◆ **To do**: I need all the entries repeated exactly as written.

Collected data entries:
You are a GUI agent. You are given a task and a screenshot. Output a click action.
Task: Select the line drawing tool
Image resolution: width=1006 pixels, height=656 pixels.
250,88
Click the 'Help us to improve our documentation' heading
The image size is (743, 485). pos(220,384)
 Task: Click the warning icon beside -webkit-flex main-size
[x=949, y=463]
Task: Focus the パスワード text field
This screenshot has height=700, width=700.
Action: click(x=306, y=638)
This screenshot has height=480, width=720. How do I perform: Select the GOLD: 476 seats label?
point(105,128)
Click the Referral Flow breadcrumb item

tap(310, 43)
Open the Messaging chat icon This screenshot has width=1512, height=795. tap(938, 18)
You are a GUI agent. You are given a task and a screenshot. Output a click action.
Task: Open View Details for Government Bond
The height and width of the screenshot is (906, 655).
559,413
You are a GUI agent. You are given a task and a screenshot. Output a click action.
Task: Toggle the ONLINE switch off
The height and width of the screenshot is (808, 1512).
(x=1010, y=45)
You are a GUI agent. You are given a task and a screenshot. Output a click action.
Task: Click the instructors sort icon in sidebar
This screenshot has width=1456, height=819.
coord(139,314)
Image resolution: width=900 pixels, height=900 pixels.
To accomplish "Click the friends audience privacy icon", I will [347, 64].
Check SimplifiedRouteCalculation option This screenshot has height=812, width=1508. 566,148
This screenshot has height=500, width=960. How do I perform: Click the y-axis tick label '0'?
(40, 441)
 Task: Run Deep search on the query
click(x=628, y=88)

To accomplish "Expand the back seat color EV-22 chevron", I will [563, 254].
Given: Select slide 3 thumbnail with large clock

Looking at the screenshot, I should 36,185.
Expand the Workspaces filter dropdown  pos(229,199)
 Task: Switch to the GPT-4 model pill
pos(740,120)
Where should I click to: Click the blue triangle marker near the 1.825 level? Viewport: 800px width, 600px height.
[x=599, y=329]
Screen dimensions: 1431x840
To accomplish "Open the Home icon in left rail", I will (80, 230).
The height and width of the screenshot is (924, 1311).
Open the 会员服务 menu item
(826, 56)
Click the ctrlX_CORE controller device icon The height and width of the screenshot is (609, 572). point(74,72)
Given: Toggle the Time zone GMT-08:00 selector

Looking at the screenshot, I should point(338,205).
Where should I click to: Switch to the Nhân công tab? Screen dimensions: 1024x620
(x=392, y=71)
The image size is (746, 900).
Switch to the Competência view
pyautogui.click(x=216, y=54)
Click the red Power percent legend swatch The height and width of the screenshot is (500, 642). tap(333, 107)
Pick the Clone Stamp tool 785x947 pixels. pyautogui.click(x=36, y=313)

◆ **Task answer**:
You are a GUI agent. You are given a task and a screenshot. Output a click action.
Task: Select the line drawing tool
Image resolution: width=1006 pixels, height=656 pixels.
250,88
Click the 'Help us to improve our documentation' heading
The image size is (743, 485). pos(220,384)
 Task: Click the warning icon beside -webkit-flex main-size
[x=949, y=463]
Task: Focus the パスワード text field
This screenshot has height=700, width=700.
Action: click(x=306, y=638)
This screenshot has height=480, width=720. How do I perform: Select the GOLD: 476 seats label?
point(105,128)
Click the Referral Flow breadcrumb item

tap(310, 43)
Open the Messaging chat icon This screenshot has width=1512, height=795. tap(938, 18)
You are a GUI agent. You are given a task and a screenshot. Output a click action.
Task: Open View Details for Government Bond
The height and width of the screenshot is (906, 655).
559,413
You are a GUI agent. You are given a task and a screenshot. Output a click action.
Task: Toggle the ONLINE switch off
The height and width of the screenshot is (808, 1512).
(x=1010, y=45)
You are a GUI agent. You are given a task and a screenshot. Output a click action.
Task: Click the instructors sort icon in sidebar
This screenshot has width=1456, height=819.
coord(139,314)
Image resolution: width=900 pixels, height=900 pixels.
To accomplish "Click the friends audience privacy icon", I will [347, 64].
Check SimplifiedRouteCalculation option This screenshot has height=812, width=1508. 566,148
This screenshot has height=500, width=960. How do I perform: Click the y-axis tick label '0'?
(40, 441)
 Task: Run Deep search on the query
click(x=628, y=88)

To accomplish "Expand the back seat color EV-22 chevron", I will [563, 254].
Given: Select slide 3 thumbnail with large clock

Looking at the screenshot, I should 36,185.
Expand the Workspaces filter dropdown  pos(229,199)
 Task: Switch to the GPT-4 model pill
pos(740,120)
Where should I click to: Click the blue triangle marker near the 1.825 level? Viewport: 800px width, 600px height.
[x=599, y=329]
Screen dimensions: 1431x840
To accomplish "Open the Home icon in left rail", I will (80, 230).
The height and width of the screenshot is (924, 1311).
Open the 会员服务 menu item
(826, 56)
Click the ctrlX_CORE controller device icon The height and width of the screenshot is (609, 572). point(74,72)
Given: Toggle the Time zone GMT-08:00 selector

Looking at the screenshot, I should point(338,205).
Where should I click to: Switch to the Nhân công tab? Screen dimensions: 1024x620
(x=392, y=71)
The image size is (746, 900).
Switch to the Competência view
pyautogui.click(x=216, y=54)
Click the red Power percent legend swatch The height and width of the screenshot is (500, 642). tap(333, 107)
Pick the Clone Stamp tool 785x947 pixels. pyautogui.click(x=36, y=313)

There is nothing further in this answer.